= Isomorphism (sociology) =

Similarity between organizations

In sociology, an isomorphism is a similarity of the processes or structure of one organization to those of another, be it the result of imitation or independent development under similar constraints. The concept of institutional isomorphism was primarily developed by Paul DiMaggio and Walter Powell. The concept appears in their 1983 paper The iron cage revisited: institutional isomorphism and collective rationality in organizational fields. The term is borrowed from the mathematical concept of isomorphism.

Isomorphism in the context of globalization is an idea of contemporary national societies that is addressed by the institutionalization of world models constructed and propagated through global cultural and associational processes. As is emphasized by realist theories of the heterogeneity of economic and political resources or local cultural origins by the micro-phenomenological theories, many ideas suggest that the trajectory of change in political units is towards homogenization around the world. Policy convergence is another example of isomorphism across nation-states, for example in the European Union where states harmonise policies driven by structural pressures such as directives, regulations, cohesion funds and collaboration mechanisms. This is in contrast to theories of policy transfer or diffusion which generally give more agency to states in adopting policies.

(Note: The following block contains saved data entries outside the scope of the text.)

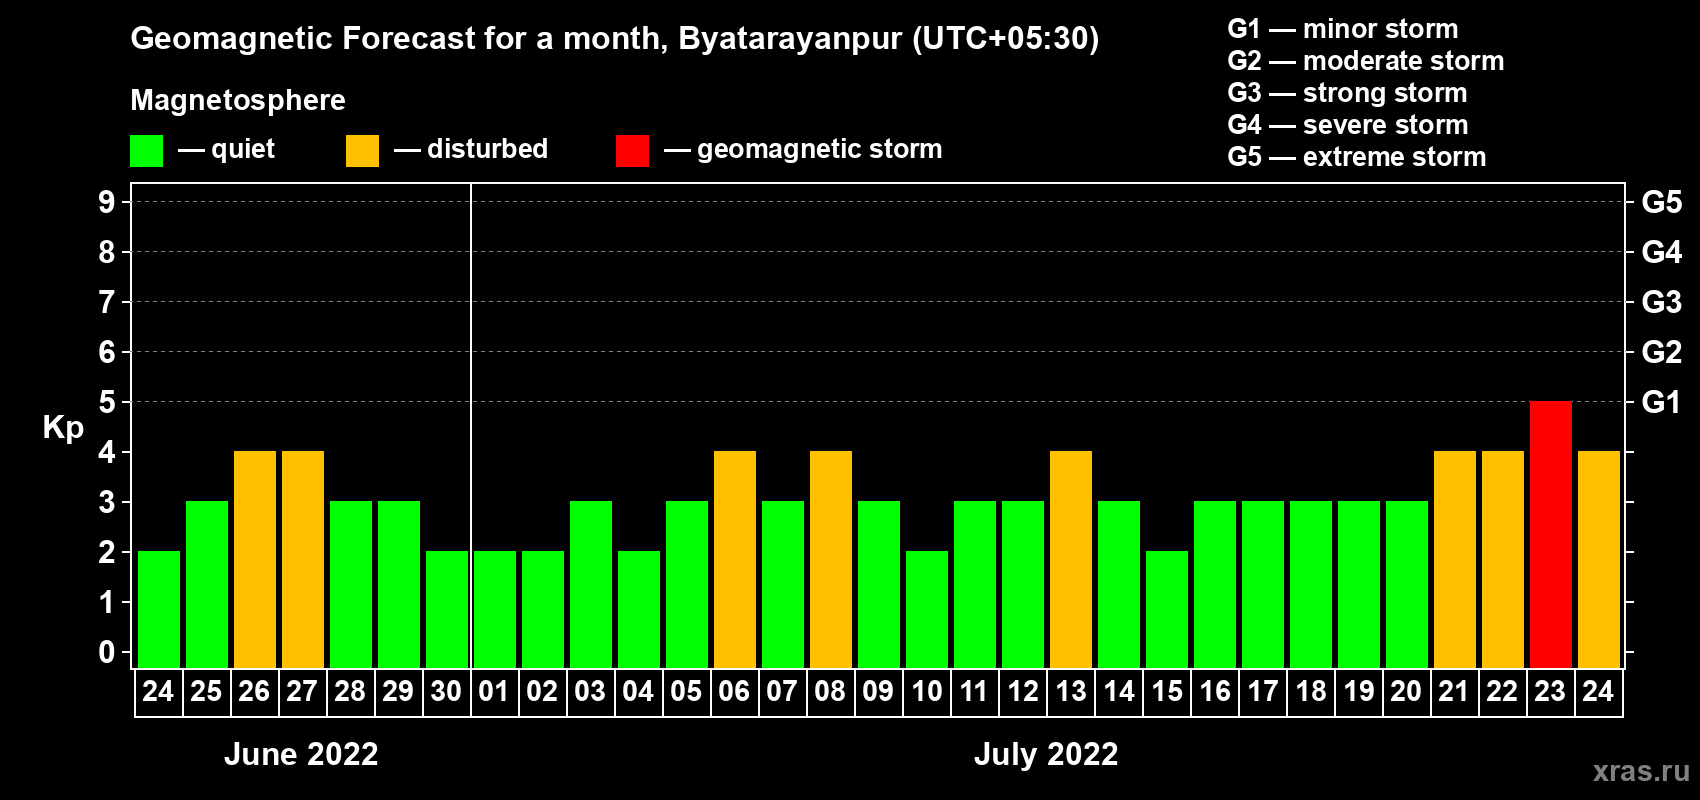Click the July 2022 month label
1700x800 pixels.
pos(1046,754)
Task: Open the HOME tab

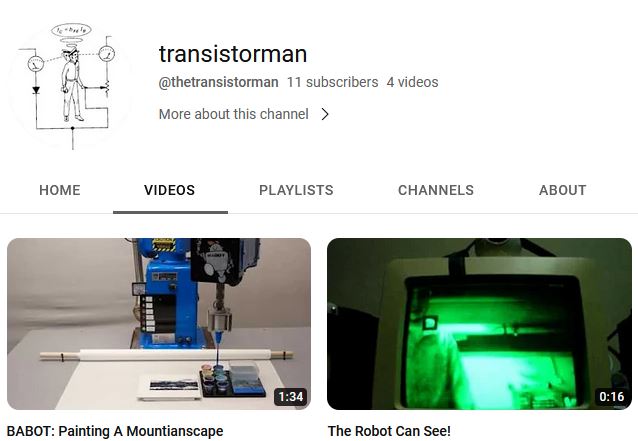Action: tap(60, 190)
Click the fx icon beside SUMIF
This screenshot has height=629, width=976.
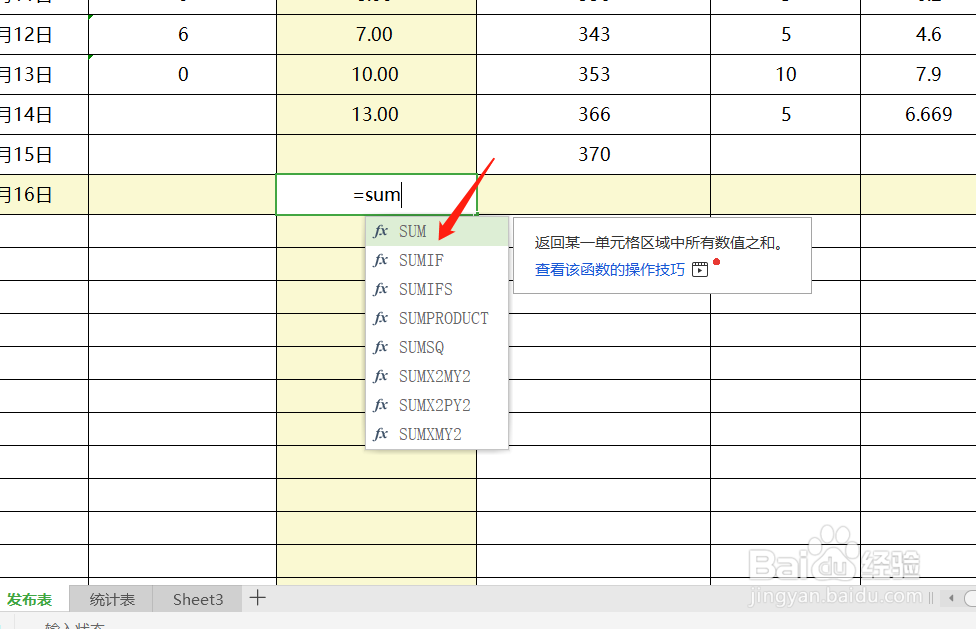coord(381,260)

== Types of institutional isomorphism ==
There are three main types of institutional isomorphism: normative, coercive and mimetic. The development that these three types of isomorphism can also create isomorphic paradoxes that hinder such development. Specifically, these isomorphic paradoxes are related to an organization's remit, resources, accountability, and professionalization.

=== Normative isomorphic change ===
Normative isomorphic change is driven by pressures brought about by professions. One mode is the legitimization inherent in the licensing and crediting of educational achievement. The other is the inter-organizational networks that span organizations. Norms developed during education are entered into organizations. Inter-hiring between existing industrial firms also encourages isomorphism. People from the same educational backgrounds will approach problems in much the same way. Socialization on the job reinforces these conformities.

Normative isomorphism is in contrast to mimetic isomorphism, where uncertainty encourages imitation, and similar to coercive isomorphism, where organizations are forced to change by external forces.

=== Coercive isomorphic change ===
Coercive isomorphic change involves pressures on an organization from other organizations upon which they are dependent and by cultural expectations from society. Some are governmental mandates, some are derived from contract law or financial reporting requirements. "Organizations are increasingly homogeneous within given domains and increasingly organized around rituals of conformity to wider institutions". Political organizations normalize this concept definitively. Coercive isomorphism is in contrast to mimetic isomorphism, where uncertainty encourages imitation, and similar to normative isomorphism, where professional standards or networks influence change. Large corporations can have similar impact on their subsidiaries.

=== Mimetic isomorphism ===
Mimetic isomorphism in organization theory refers to the tendency of an organization to imitate another organization's structure because of the belief that the structure of the latter organization is beneficial. This behavior happens primarily when an organization's goals or means of achieving these goals is unclear. In this case, mimicking another organization perceived as legitimate becomes a "safe" way to proceed. An example is a struggling regional university hiring a star faculty member in order to be perceived as more similar to organizations that are revered (e.g., an Ivy League institution). Mimetic isomorphism is in contrast to coercive isomorphism, where organizations are forced to change by external forces, or normative isomorphism, where professional standards or networks influence change. The term had been applied by companies such as McKinsey & Co as part of their recommendations to companies undergoing restructuring or other organizational transformations.

Such similarities so called isomorphic changes are found by researchers, explaining, despite all possible configurations of local economic forces, power relationships, and forms of traditional culture it might consist of, a previously isolated island society that made contact with the rest of the globe would quickly take on standardized forms and appear to be similar to a hundred other nation-states around the world. Isomorphic developments of same conclusion are reported from nay nation-states' features, that is, constitutional forms highlighting both state power and individual rights, mass schooling systems organized around a fairly standard curriculum, rationalized economic and demographic record keeping and data systems, antinatalist population control policies intended to enhance national development, formally equalized female status and rights, expanded human rights in general, expansive environmental policies, development-oriented economic policy, universalistic welfare systems, standard definitions of disease and health care, and even some basic demographic variables. These isomorphisms are difficultly accounted by theories reasoning from the differences among national economies and cultural traditions, however, they are sensible outcomes if nation-states are enactments of the world cultural order.